Verse 2: Mixture X includes HCOOH and CH3COOH (molar ratio 1:1). Take 5.3 grams of X to work with 5.75 grams of C2H5OH (catalyst H2SO4 concentrated) to obtain mg of the ester mixture (the efficiency of the esterification reactions is 80%). Calculate the value of m.
Question 3: For 0.3 mol of monomeric acid X mixed with 0.25 mol of ethyl alcohol to carry out esterification reaction to obtain 18 grams of ester. Separate the excess alcohol and acid to react with Na and see the release of 2.128 liters of H2. Determine the acid formula and the esterification reaction yield.

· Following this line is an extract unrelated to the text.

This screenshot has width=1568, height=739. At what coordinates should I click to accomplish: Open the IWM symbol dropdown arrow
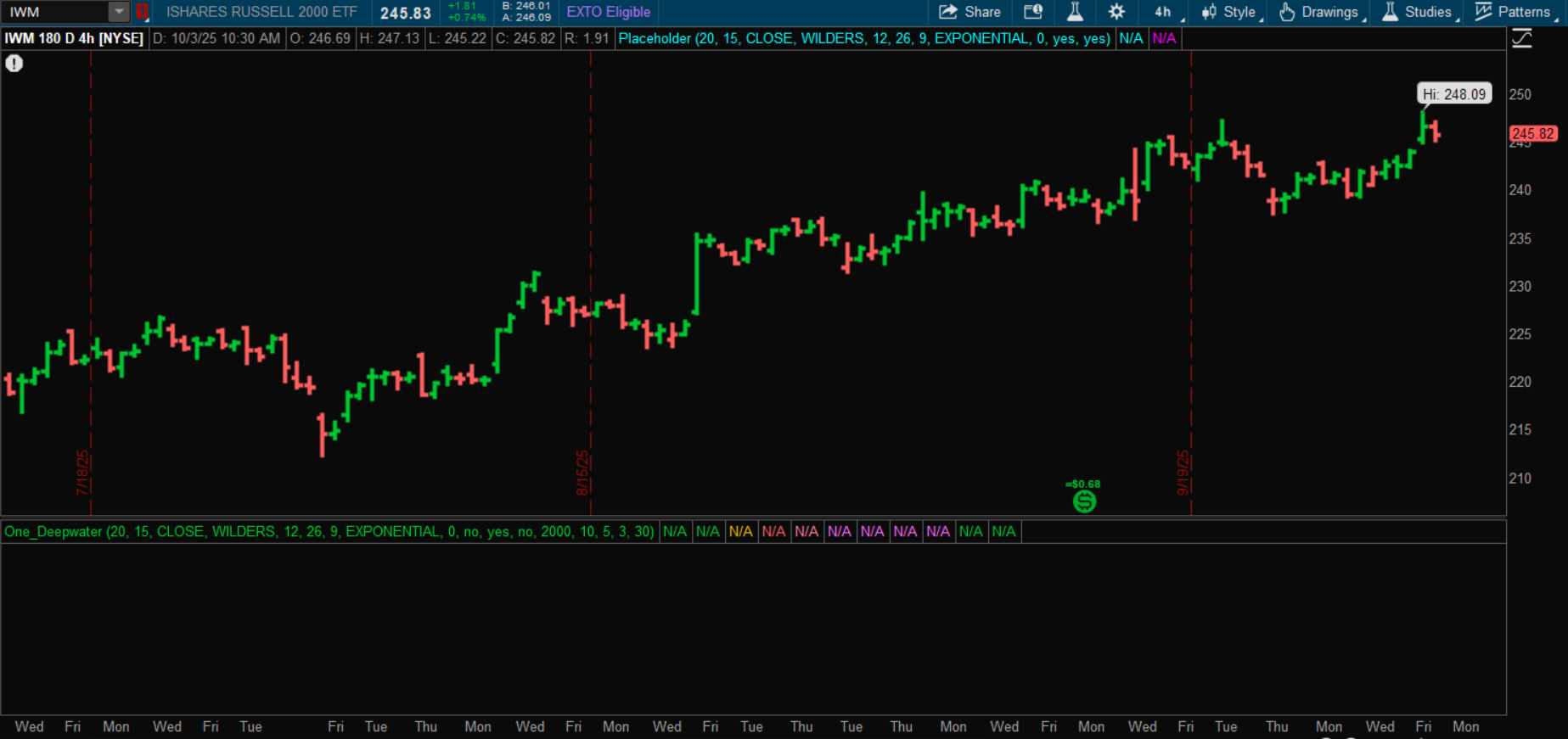(119, 12)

Question 4: Let 4 moles of acetic acid react with a mixture of 0.5 moles of glycerol and 1 mole of etilenglicol (catalyst H2SO4). Calculate the mass of product obtained out of water given that 50% acid and 80% each alcohol react.
3.2. Multiple choice exercises
Question 1: The substance that releases the most energy when oxidizing food is:
A. Protein
B. Powder
C. Fat
D. Fiber
Verse 2: Which of the following is a formula for fat?
A. R-COOH
B. OLD17H35-COOH
C. OLD3H5(OH)3
D. (C17H35-COO)3OLD3H5
Question 3: There are three unlabelled vials: ethyl alcohol, acetic acid, cooking oil. How can the following be distinguished?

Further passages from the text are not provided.